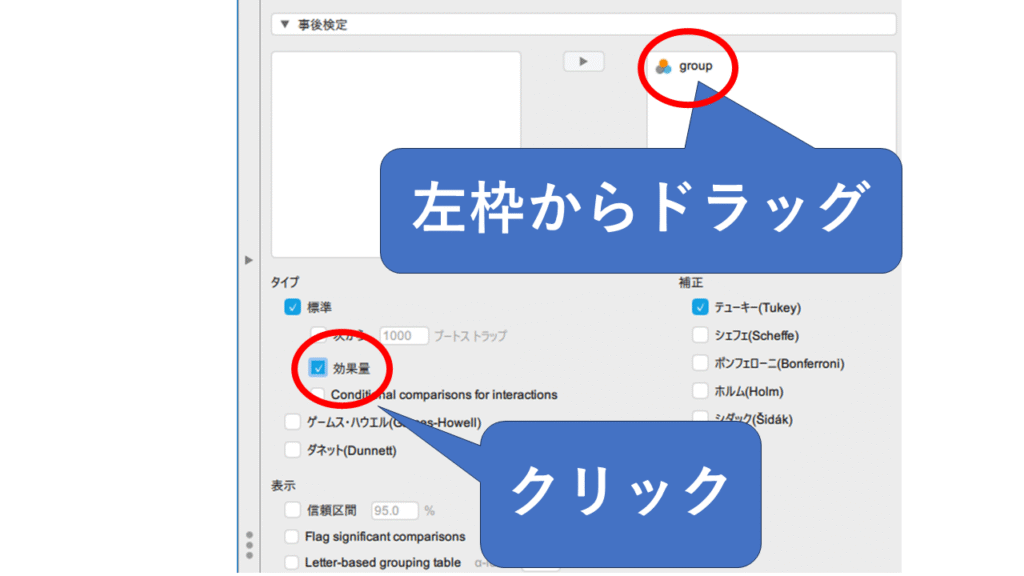Select the group variable icon
The height and width of the screenshot is (576, 1024).
pos(663,67)
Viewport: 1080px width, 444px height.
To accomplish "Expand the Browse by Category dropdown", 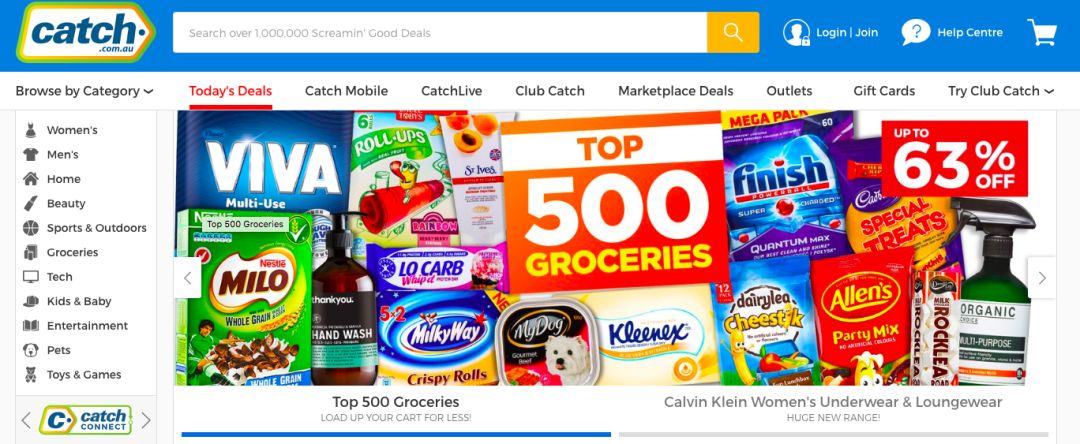I will [x=84, y=91].
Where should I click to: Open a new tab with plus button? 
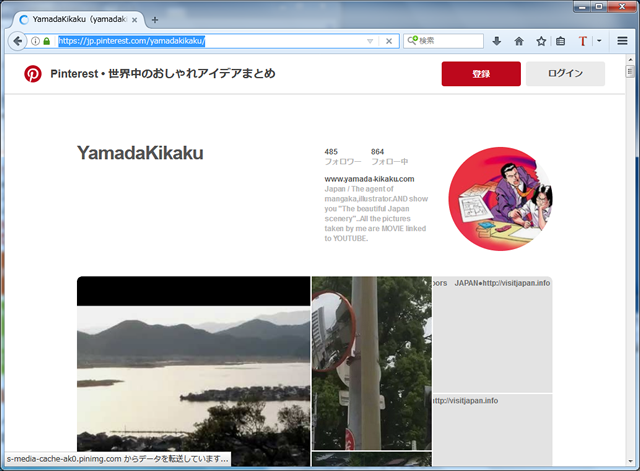[155, 19]
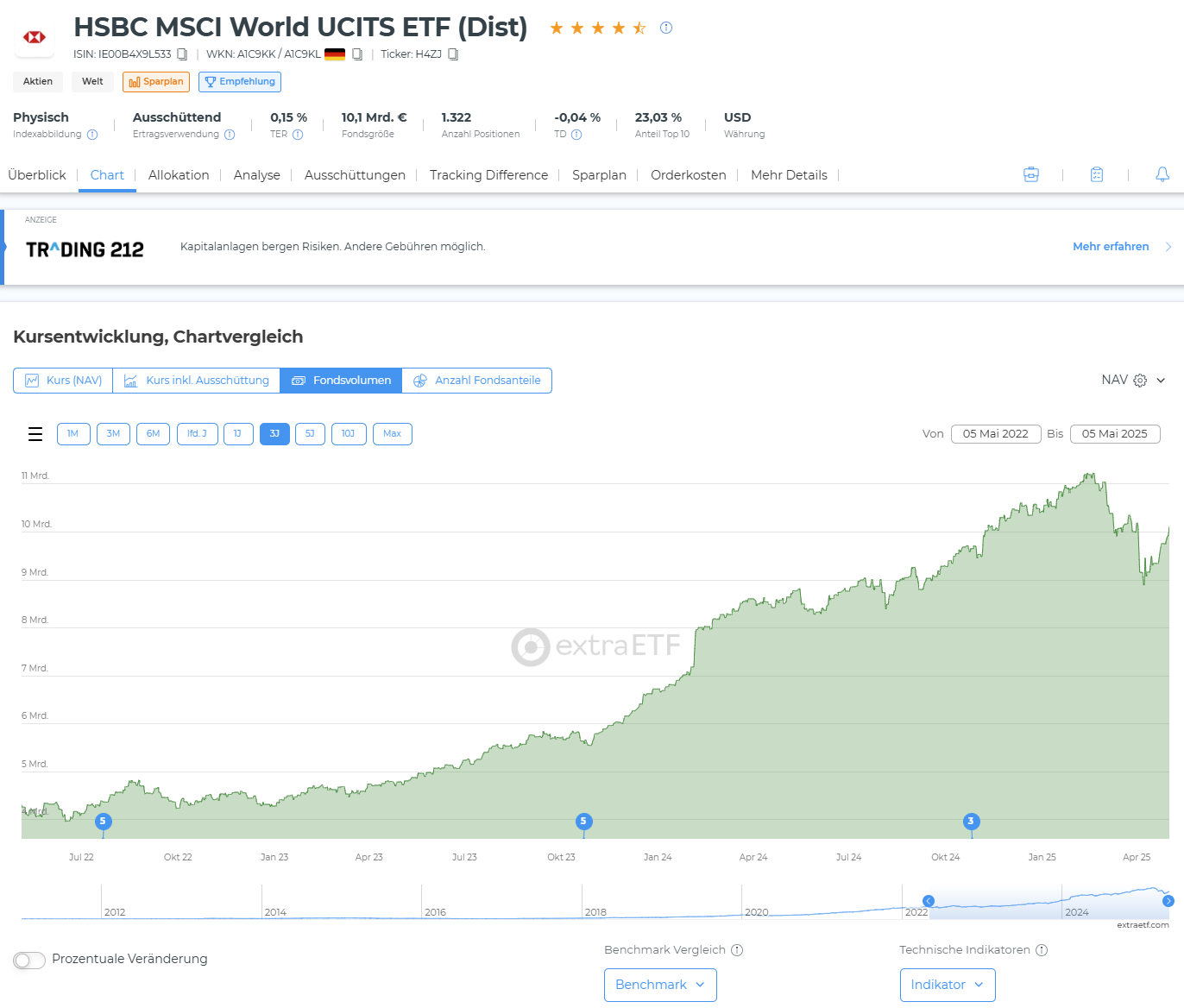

....

> [Exercise description]
Look for the line that contains "Where should I", then please copy it and the rest of the lines through the end of the data, pictures excluded.

> [Your solution]
Where should I click to: Open a new tab with plus button? 
[155, 19]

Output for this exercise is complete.